_Record extracts_.
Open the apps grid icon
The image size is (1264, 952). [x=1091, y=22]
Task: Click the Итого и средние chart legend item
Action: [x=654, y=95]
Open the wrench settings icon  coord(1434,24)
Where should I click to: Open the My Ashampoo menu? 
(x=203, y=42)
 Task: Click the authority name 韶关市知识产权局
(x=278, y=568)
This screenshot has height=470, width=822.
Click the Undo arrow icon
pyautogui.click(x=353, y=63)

_Your instructions_. Only the lines from the one with "Where should I" through the final line above belong in the answer, each reproduced word for word.

_Finished task_.
Where should I click to: Open the My Ashampoo menu? 
(x=203, y=42)
 Task: Click the authority name 韶关市知识产权局
(x=278, y=568)
This screenshot has height=470, width=822.
Click the Undo arrow icon
pyautogui.click(x=353, y=63)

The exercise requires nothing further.